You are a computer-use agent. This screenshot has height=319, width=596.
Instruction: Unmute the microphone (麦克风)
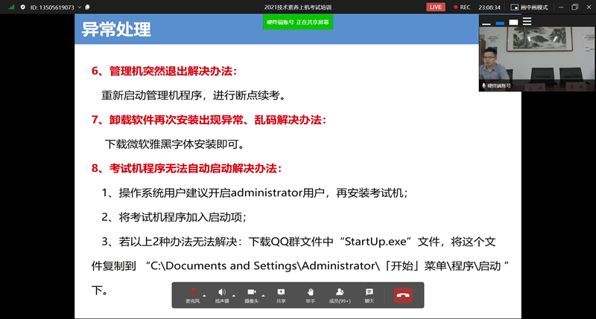tap(193, 294)
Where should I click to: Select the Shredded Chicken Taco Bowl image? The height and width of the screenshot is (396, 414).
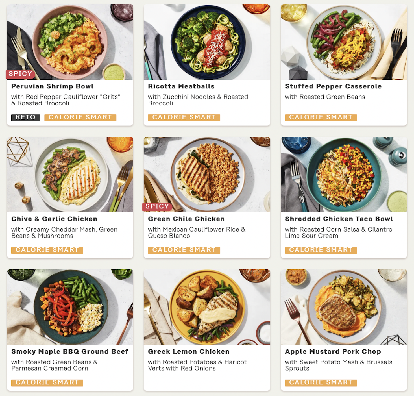point(344,175)
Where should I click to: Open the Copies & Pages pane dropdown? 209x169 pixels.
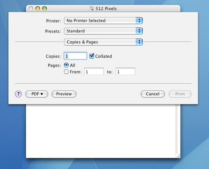coord(103,42)

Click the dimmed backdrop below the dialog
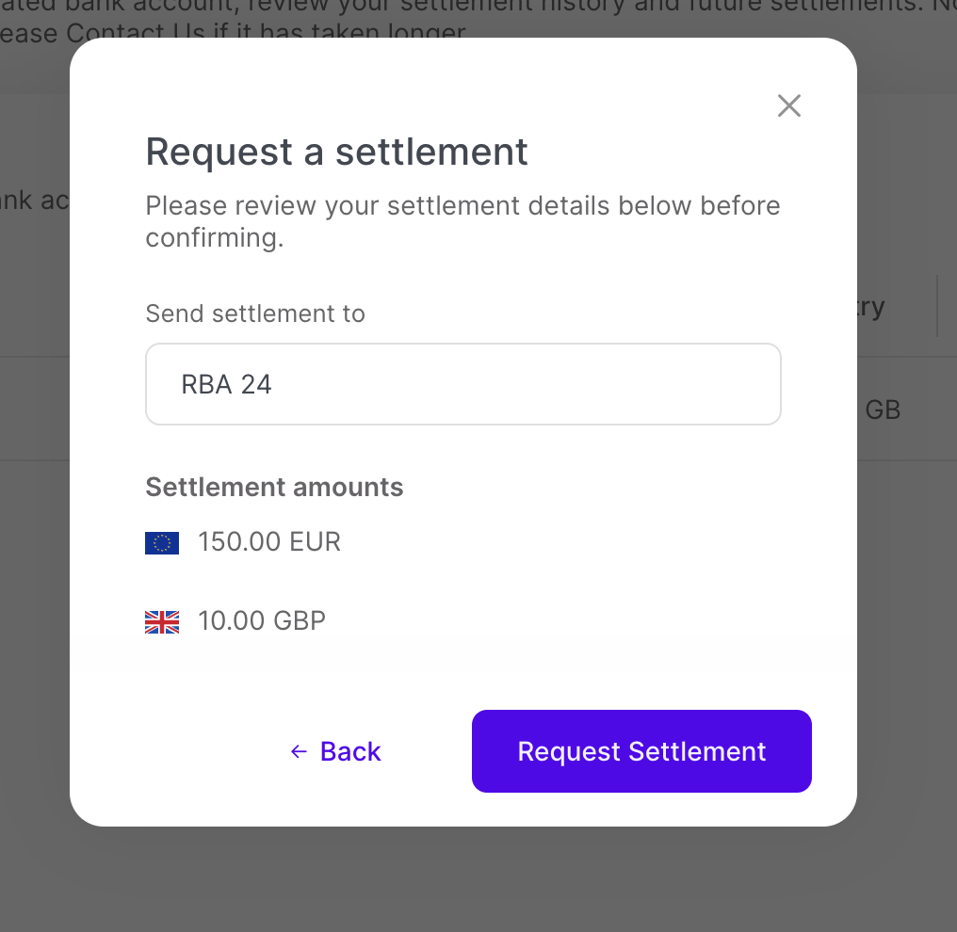click(x=471, y=880)
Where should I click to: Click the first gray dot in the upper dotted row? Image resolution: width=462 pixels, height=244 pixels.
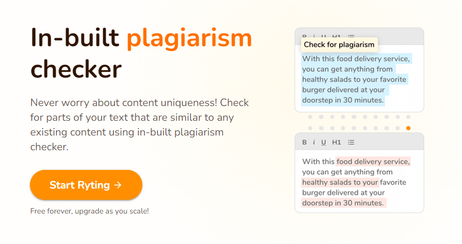310,117
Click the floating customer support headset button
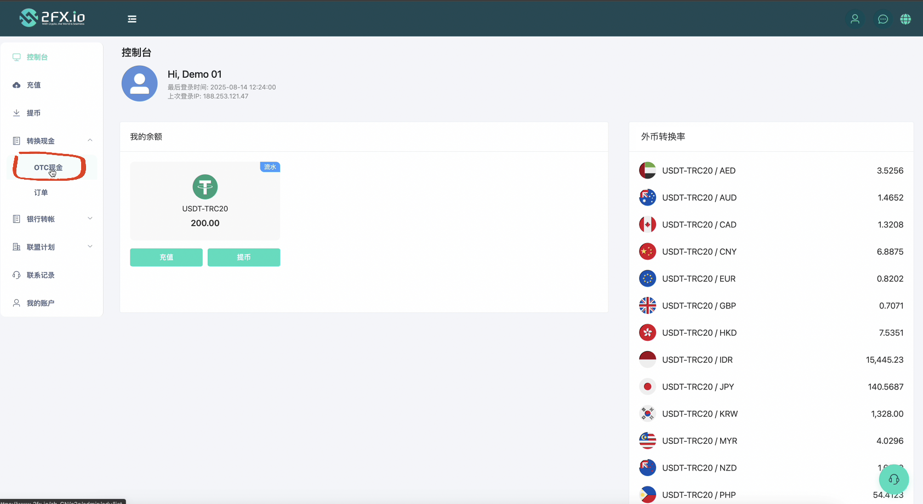The width and height of the screenshot is (923, 504). point(893,479)
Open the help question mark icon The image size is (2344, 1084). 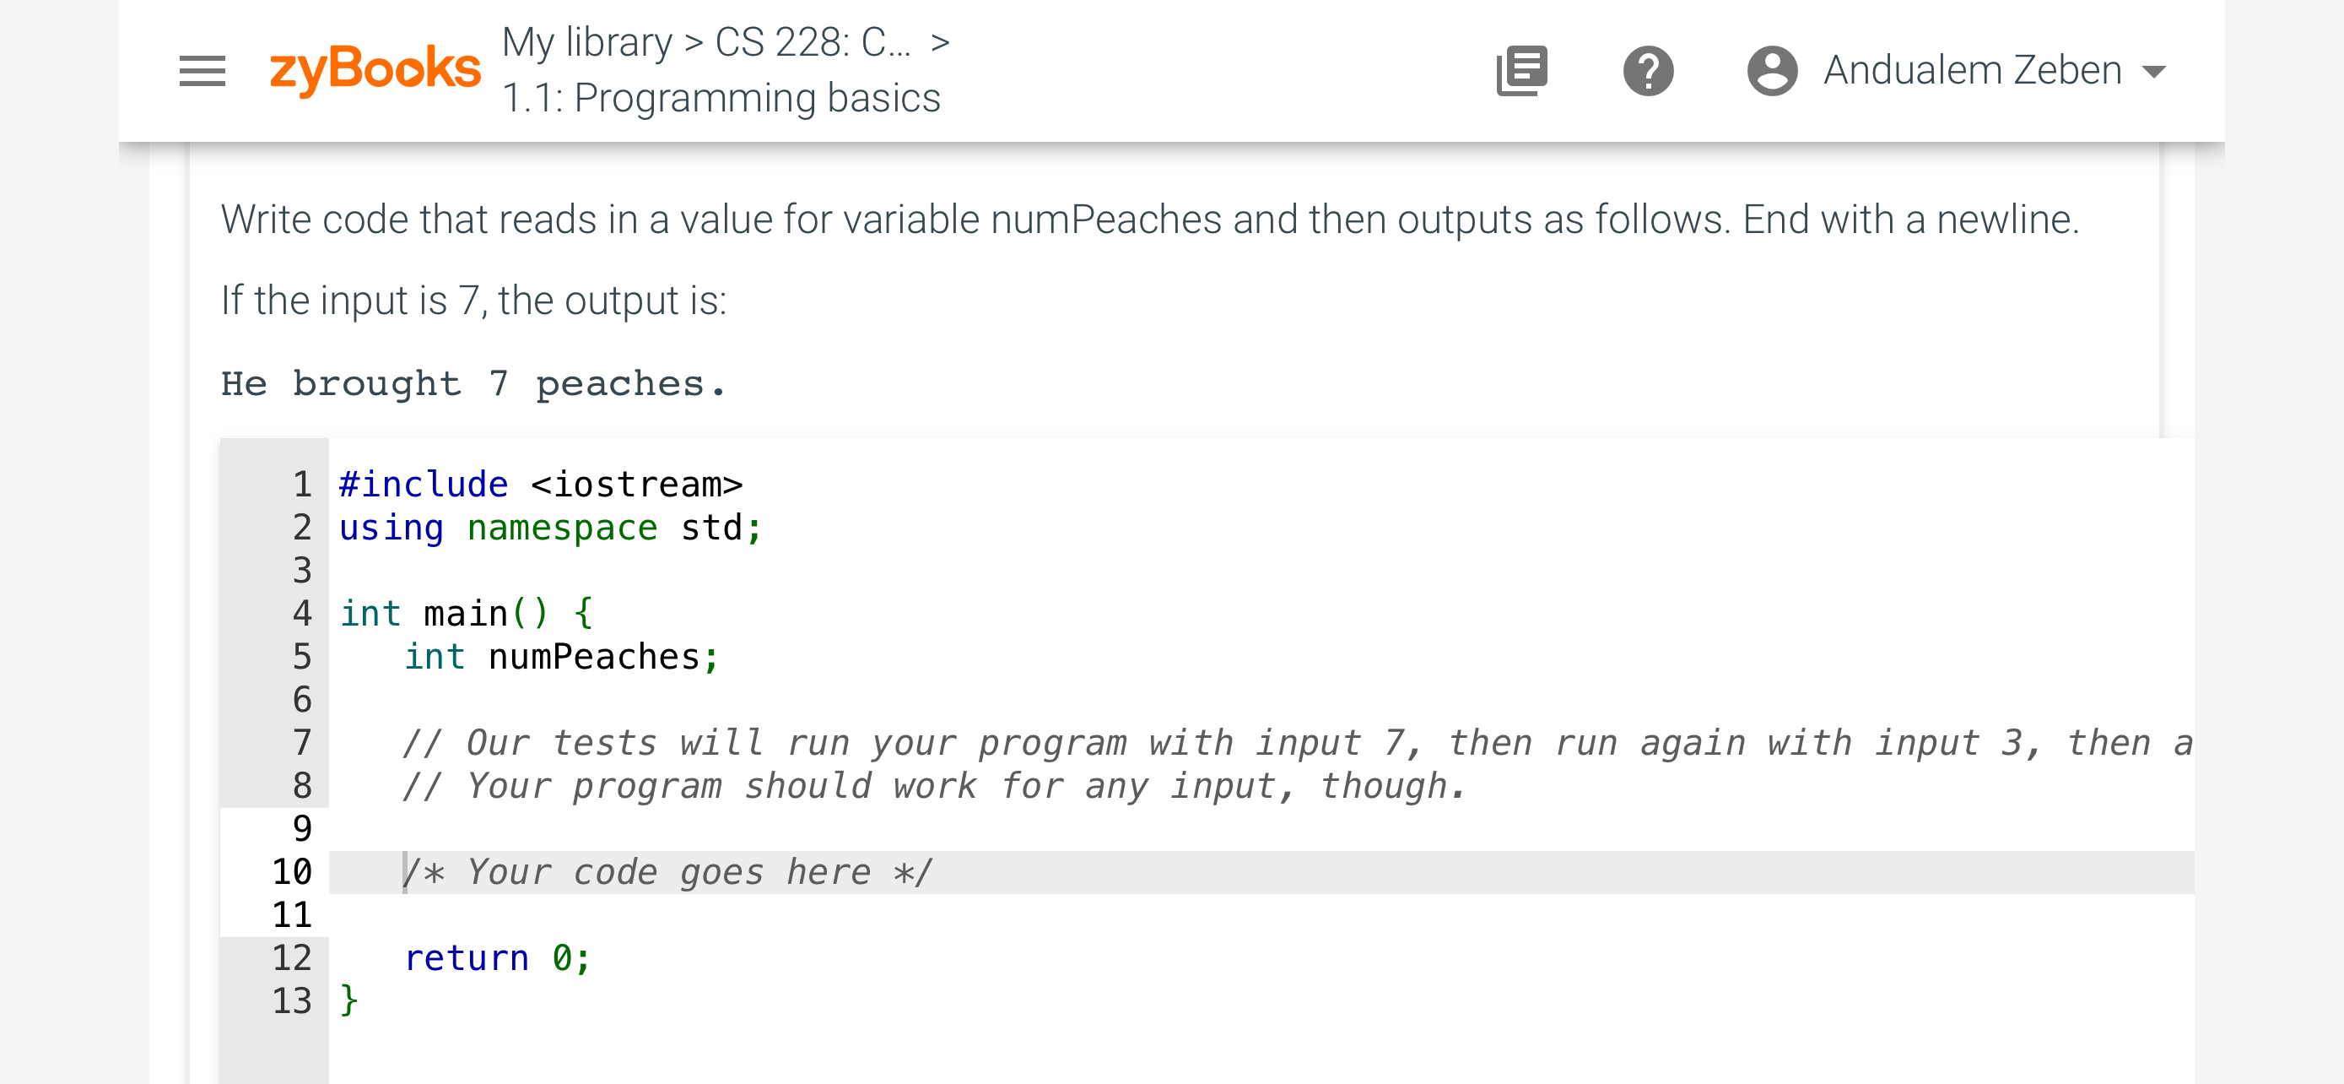click(x=1649, y=71)
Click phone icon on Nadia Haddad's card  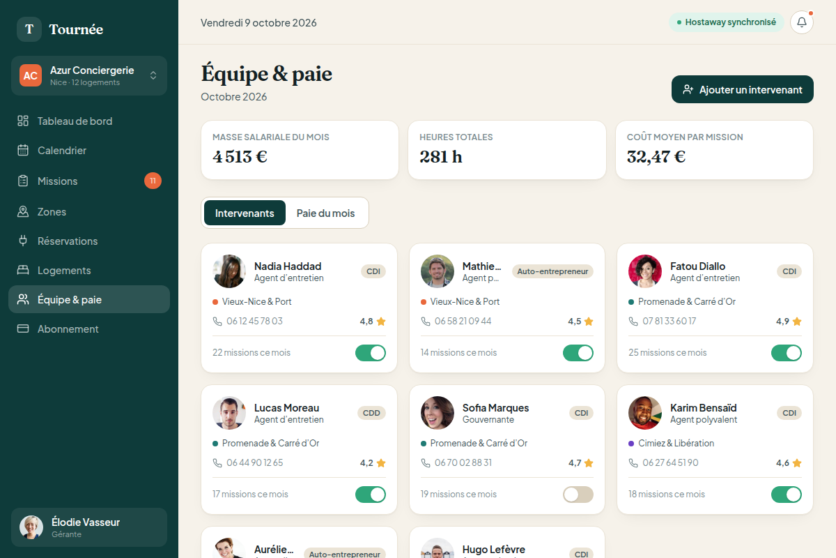(217, 322)
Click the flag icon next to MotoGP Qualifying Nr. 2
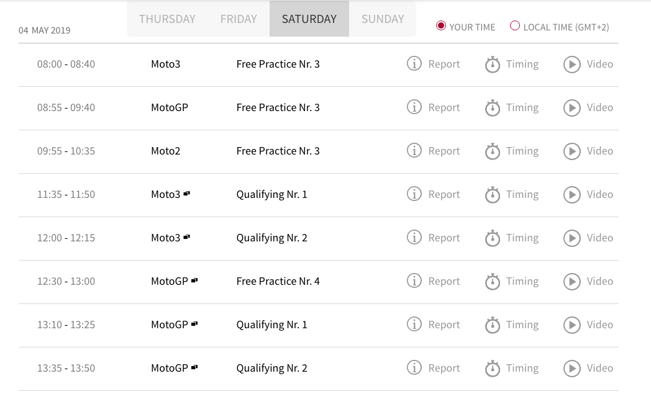Image resolution: width=651 pixels, height=394 pixels. pyautogui.click(x=194, y=367)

_WHAT NEEDS TO BE DONE_
Switch "Taco" to "Burrito" in the lines from the start of the data through the line holding "point(344,175)", inclusive, and write them out again with nothing else changed. Leave the pictures out.

_ANSWER_
You are a computer-use agent. This screenshot has height=319, width=596.
Instruction: Unmute the microphone (麦克风)
tap(193, 294)
Where should I click to: Select the Shredded Chicken Burrito Bowl image? The height and width of the screenshot is (396, 414).
point(344,175)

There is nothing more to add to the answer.